Those allergic to French film clichés should consider running in terror from My Golden Days. The hits are all there in director Arnaud Desplechin's latest, a pseudo-prequel to his even more comically cliché-titled My Sex Life... or How I Got Into An Argument. The chain-smoking? Oui. The young (male) protagonist, troubled, brilliant and sensitive? Absolument. Bouts of lovemaking, bed hopping and philosophising? Franchement, what did you expect? Now, to those who eat that stuff up, have I got news for you: My Golden Days is a wonderful, thoughtfully crafted work.
As in My Sex Life, the film follows the exploits, and yes, sex life, of Mr. Paul Dedalus, played in part by a returning Matthieu Amalric. While Amalric was the anchor for the sprawling 1996 film that effectively launched his career, here he returns for little more than a handful of present-day bookends, handing the role over to young first-timer Quentin Dolmaire. Dolmaire carries the brunt of the film as the young Paul, taking him from ages sixteen to twenty-five, from the mid-1980s to the early 90s, over the course of two hours.
The narrative of the film is best described by its original French title Trois Souvenirs de ma Jeunesse, which translates as 'three memories from my youth.' Not only does that better set-up the three chapters that make up the story, but because for the most part, many of Paul's experiences are anything but golden.

### Short problem:
Reproduce the film review between "As in My Sex" and "of two hours.", inclusive.

### Records supplied:
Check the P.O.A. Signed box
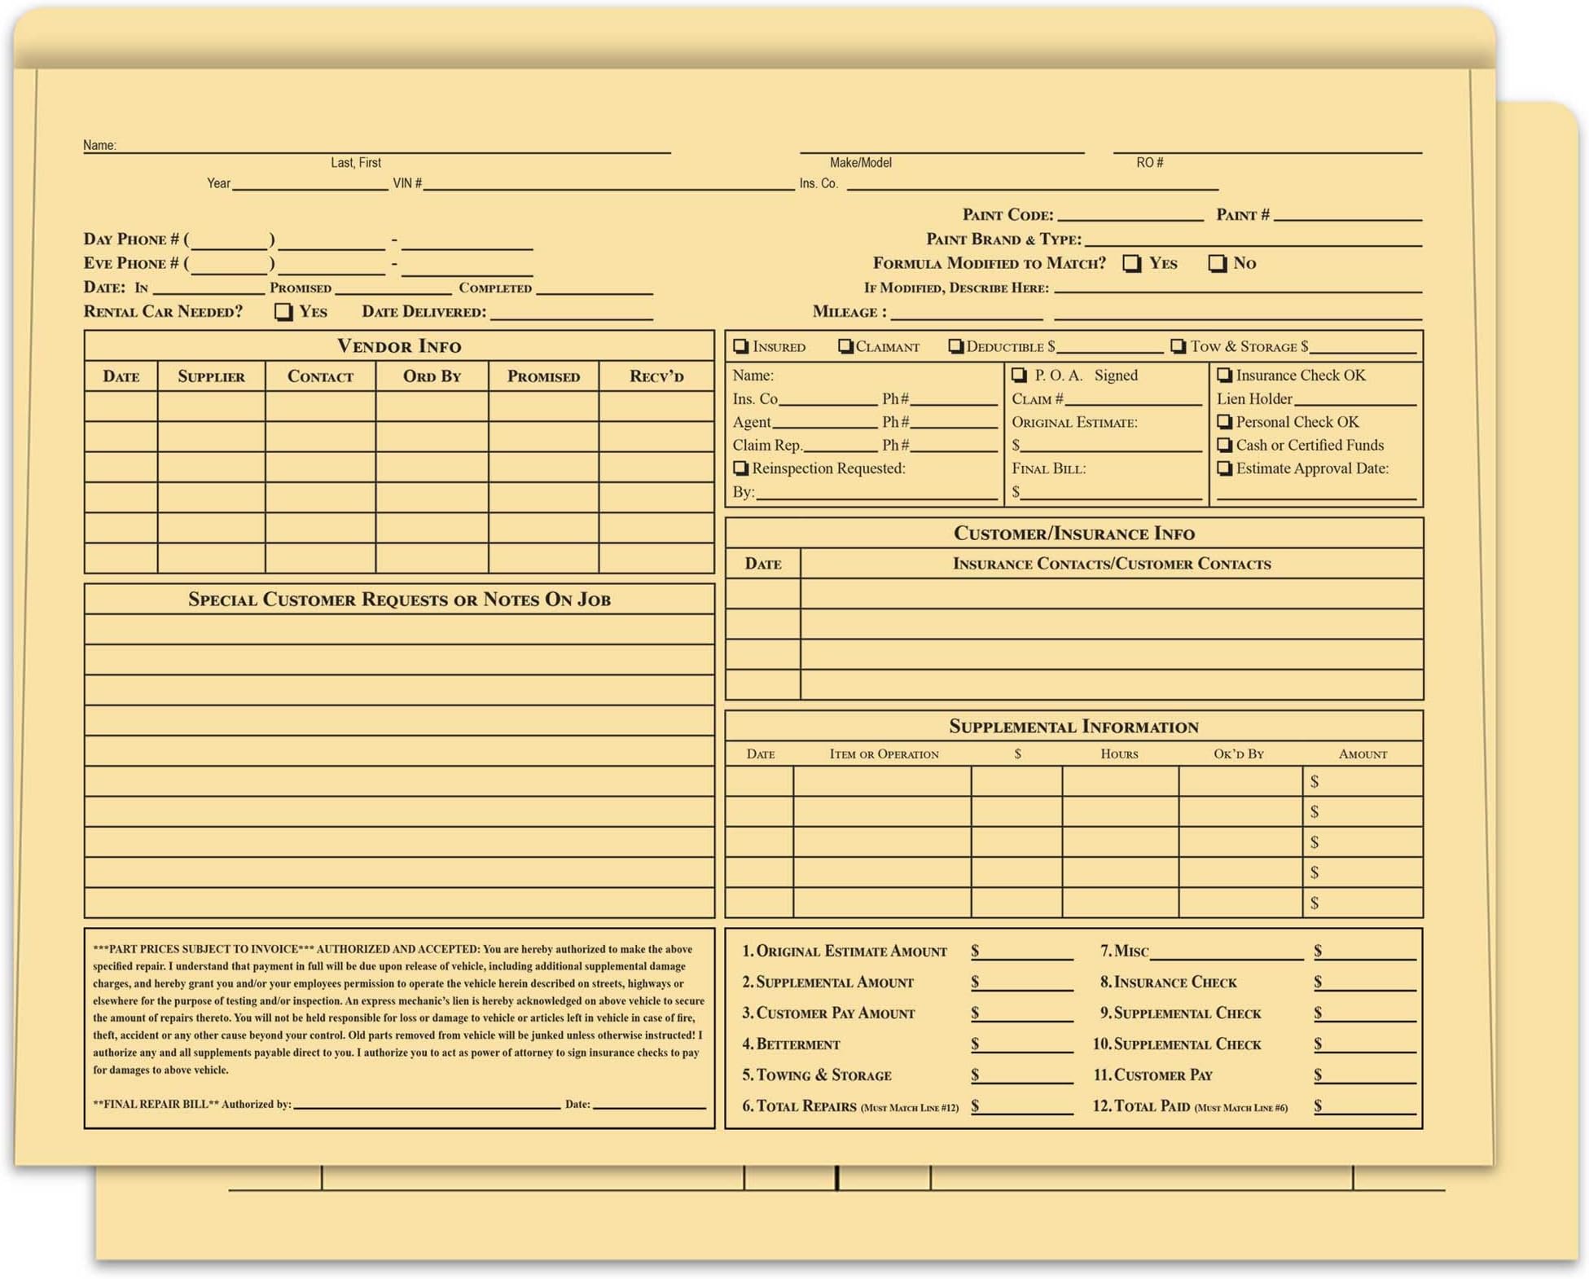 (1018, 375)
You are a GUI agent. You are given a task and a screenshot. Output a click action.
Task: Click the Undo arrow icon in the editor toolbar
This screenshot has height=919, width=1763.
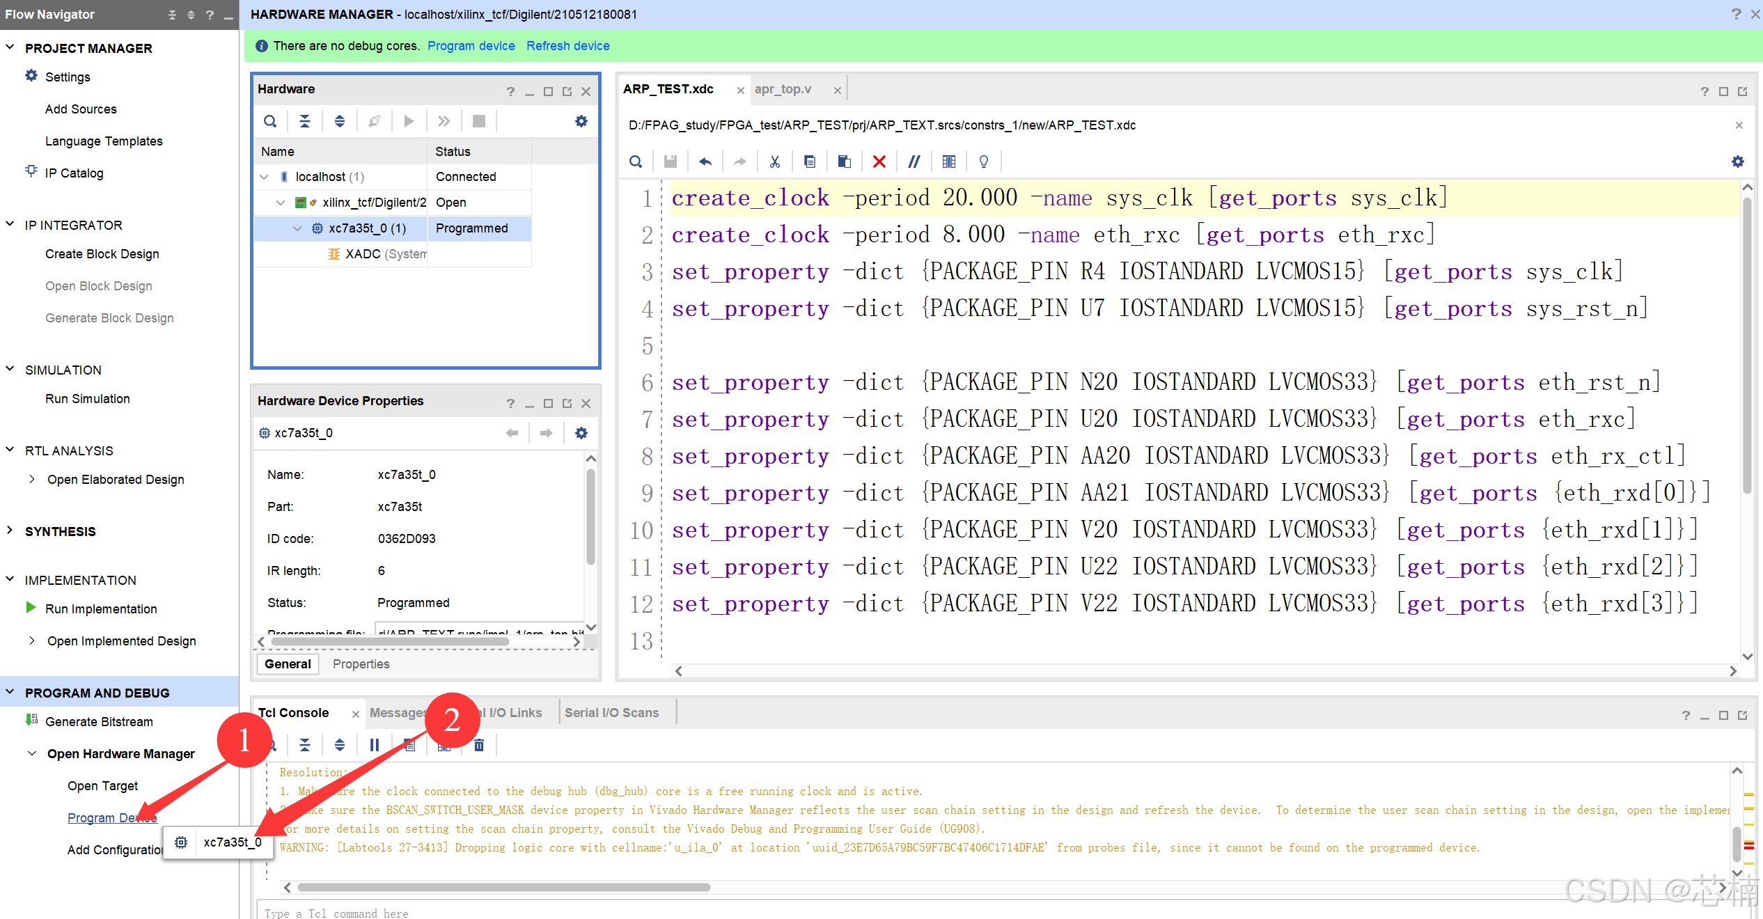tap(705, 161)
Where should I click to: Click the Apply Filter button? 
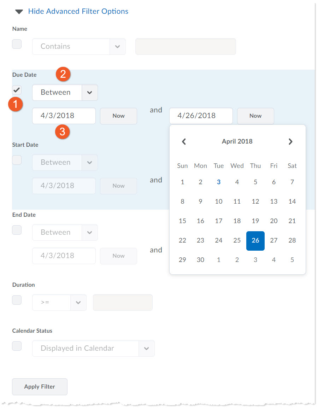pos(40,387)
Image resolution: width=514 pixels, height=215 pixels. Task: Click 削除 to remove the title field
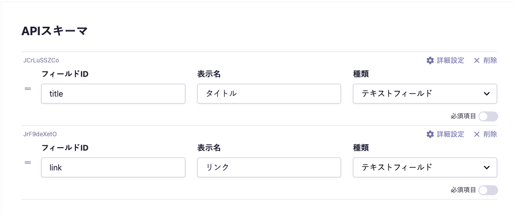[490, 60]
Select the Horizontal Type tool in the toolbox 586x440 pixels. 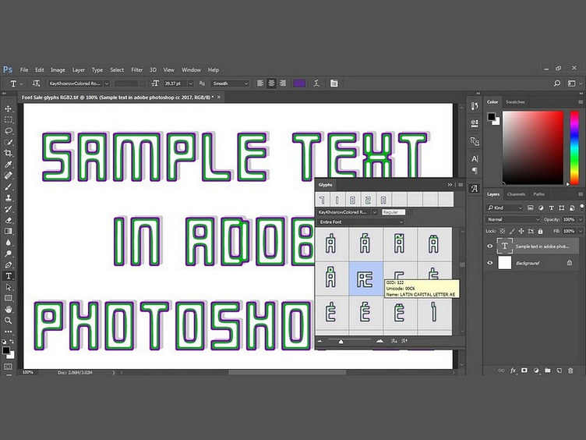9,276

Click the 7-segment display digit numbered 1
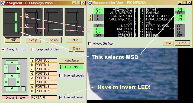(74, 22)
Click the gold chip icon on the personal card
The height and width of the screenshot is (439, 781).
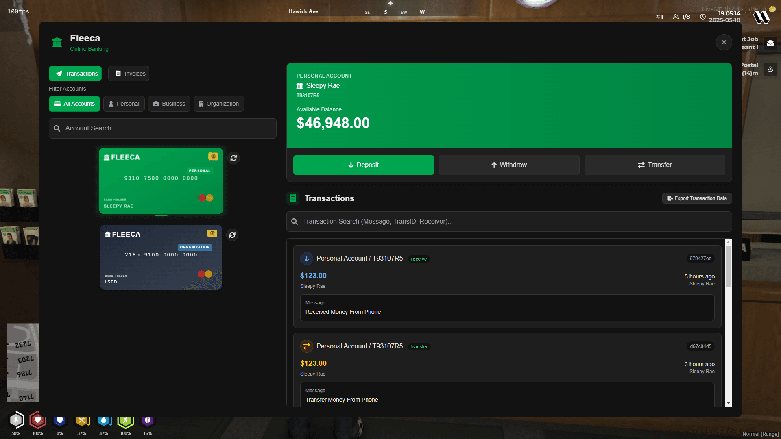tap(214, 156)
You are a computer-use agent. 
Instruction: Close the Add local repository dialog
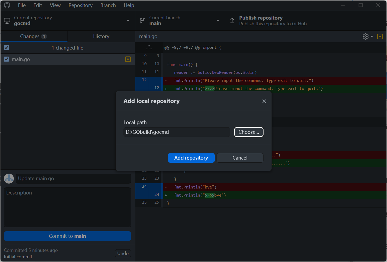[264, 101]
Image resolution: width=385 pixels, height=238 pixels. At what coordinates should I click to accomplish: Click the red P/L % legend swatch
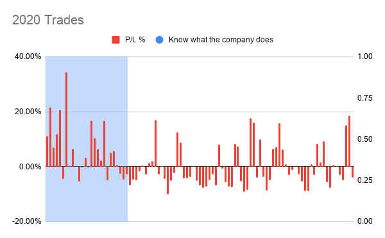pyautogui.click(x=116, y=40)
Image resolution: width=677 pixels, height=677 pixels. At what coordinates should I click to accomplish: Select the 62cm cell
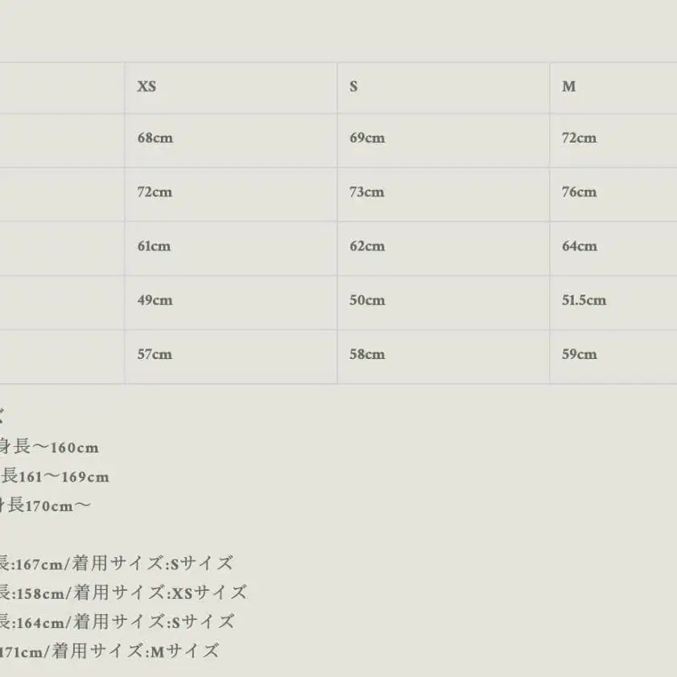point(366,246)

### Reply:
As in My Sex Life, the film follows the exploits, and yes, sex life, of Mr. Paul Dedalus, played in part by a returning Matthieu Amalric. While Amalric was the anchor for the sprawling 1996 film that effectively launched his career, here he returns for little more than a handful of present-day bookends, handing the role over to young first-timer Quentin Dolmaire. Dolmaire carries the brunt of the film as the young Paul, taking him from ages sixteen to twenty-five, from the mid-1980s to the early 90s, over the course of two hours.